N (PRINCIPAL) ELEVATION: central hall to centre, base course only of exterior wall extant. Round tower abutting to NW corner base course only extant. Main wall returns to outer left abutting SE entrance tower.
(REAR) ELEVATION: rear wall of 3-bay central hall. Bay to left intact to 2nd floor height, large rectangular window opening to 1st floor. Advanced circular stair tower to centre bay, arrowloop fenestration, intact to eaves height.

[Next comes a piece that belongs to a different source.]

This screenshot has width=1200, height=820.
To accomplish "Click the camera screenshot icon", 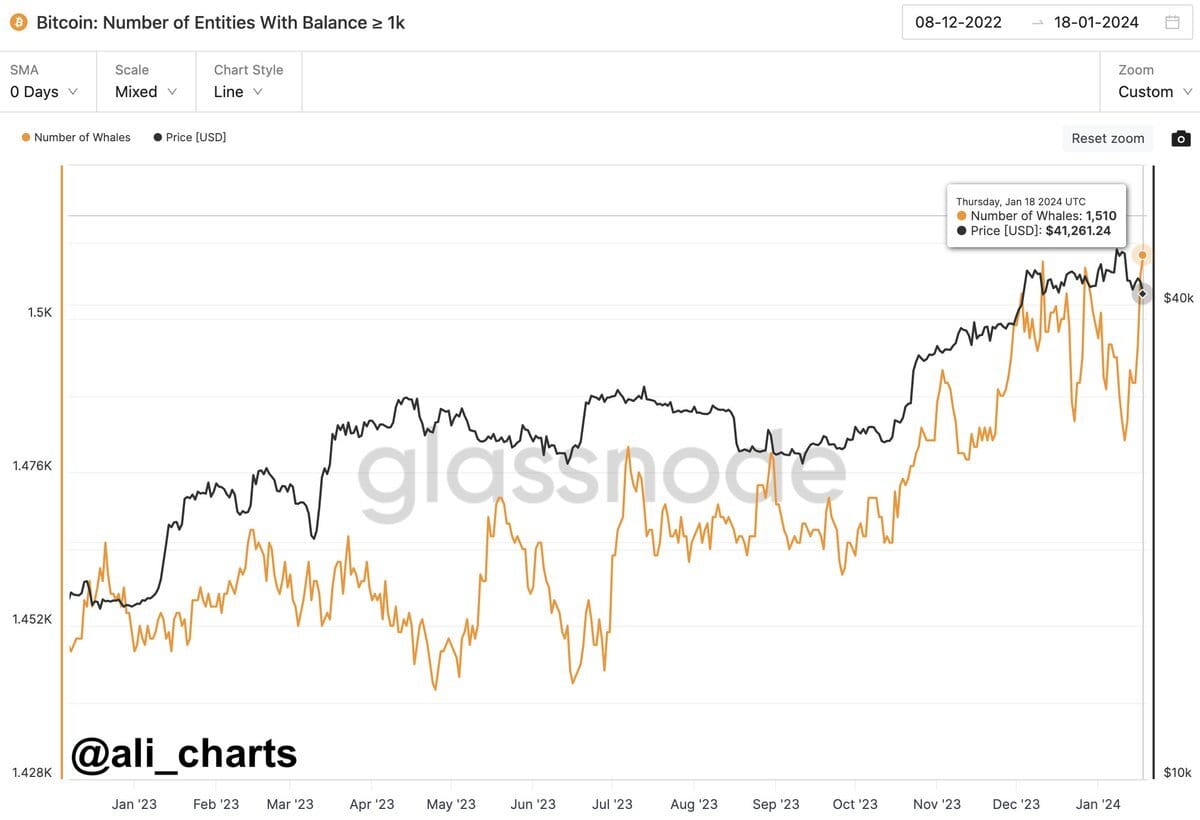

E (SIDE) ELEVATION: 2-broad bays, advanced SE square tower to left, E elevation of main hall to right. 4-storey tower walls terminating in corbelled corner turret,s intact to eaves course, with largely intact crowstepped gable to centre terminating in coped chimney stack. Irregular small window openings. Main entrance to right return; small rectangular door opening, chamfered margins, dated lintel inscribed 'WF 1581 SS [?]', cushion moulded frames to rectangular and larger ogee-arched panels above. Lower part of step-corbelled stair turret to re-entrant angle. E wall of hall to right intact to eaves height, corbelled corner turret to right, large rectangular window opening to 1st floor.

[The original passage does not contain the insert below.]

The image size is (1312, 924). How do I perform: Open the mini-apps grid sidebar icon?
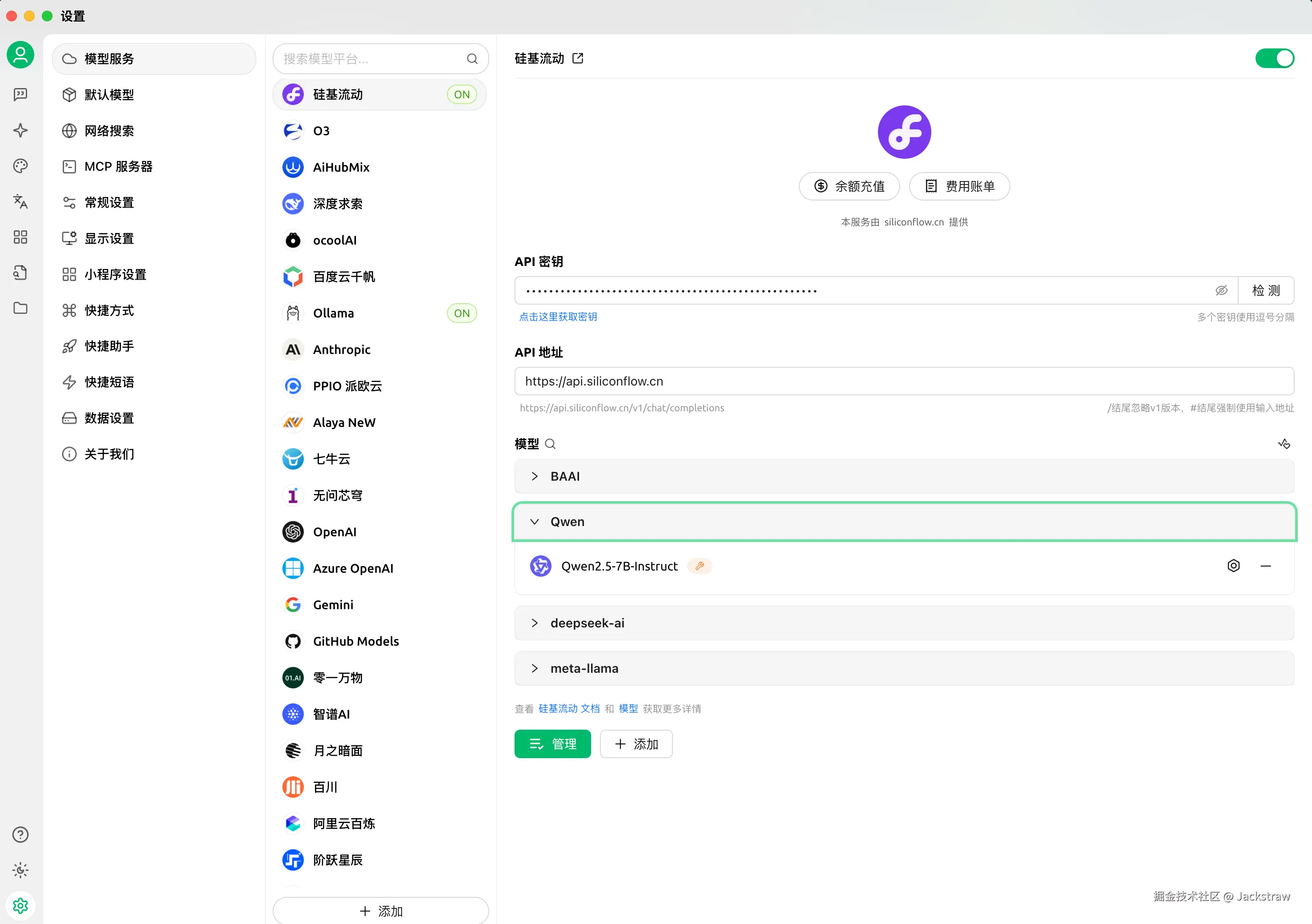point(20,237)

W (SIDE) ELEVATION: wall intact to eaves height, Small window openings to 1st and 2nd floor.
INTERIOR: window openings, doorways, fireplaces and wall plates for lost timber floors evident on walls within ruinous interior space.

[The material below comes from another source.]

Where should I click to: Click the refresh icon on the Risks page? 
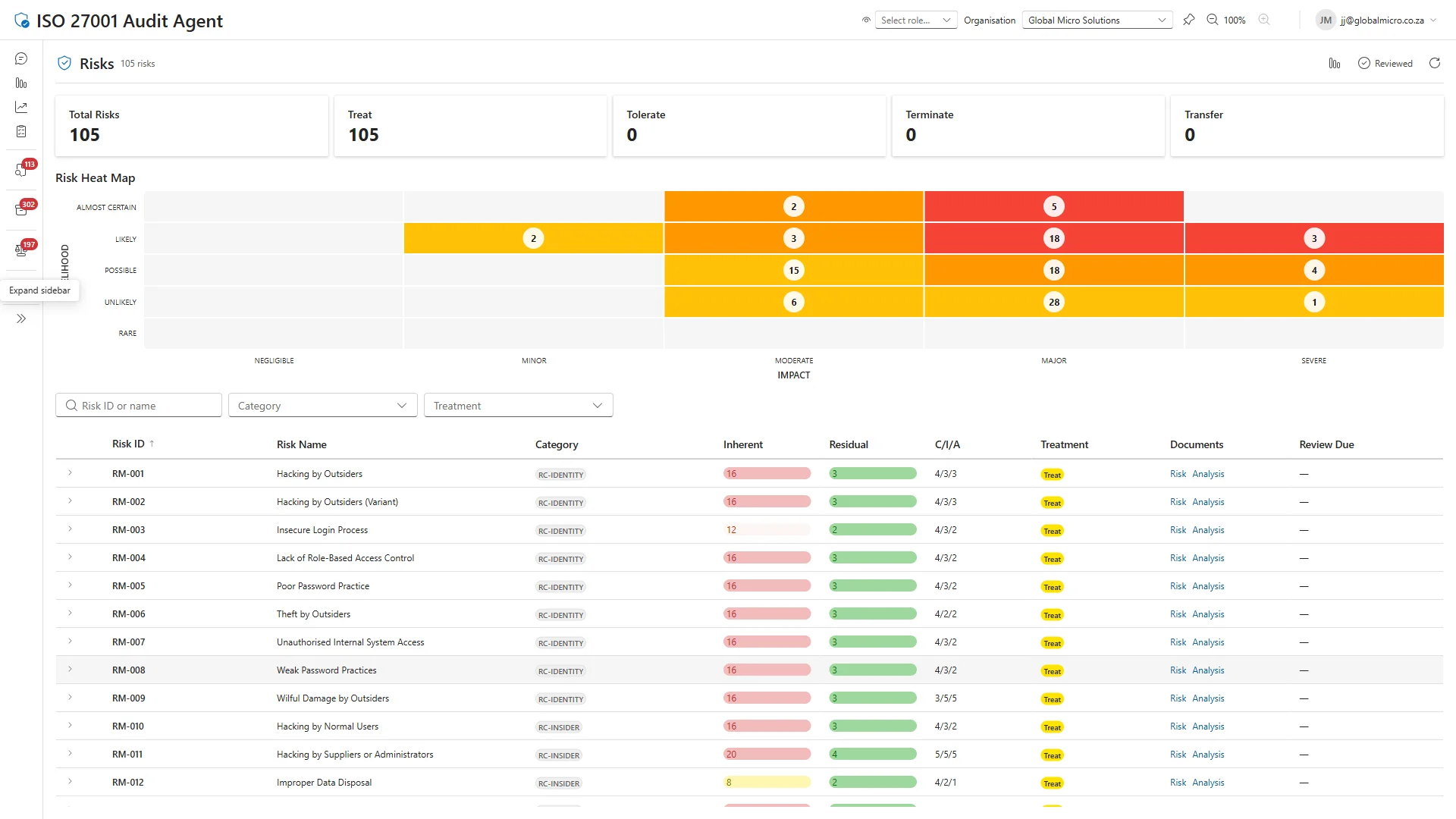[1435, 63]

Statement of Special Interest
Scheduled Ancient Monument. A remarkable survival of the compact 16th century, Scottish Z-plan castle. These relatively small scale castles, particularly well represented in Aberdeenshire, were the fortified homes of the minor aristocracy, regionally powerful landowner and successful merchant. As such they differ in function and design from the larger castles of the royal and political class, the need being for family comfort and security against a lawless country as opposed to the garrisoning and martialling of troops. Hence the single small entrance to the castle and absence of windows on the ground floor but provision of large, elegant windows to the 1st floor where the main hall was located. When the previous house was sacked by brigands in the early 16th century William Forbes of Corse vowed, "if God spares my life I shall build a house at which thieves shall knock ere they enter". One of William's sons later became Bishop Patrick Forbes of Aberdeen (1564-1635) who took over and completed nearby Craigievar Castle (see separate listing). The castle remains the property of the Forbes family.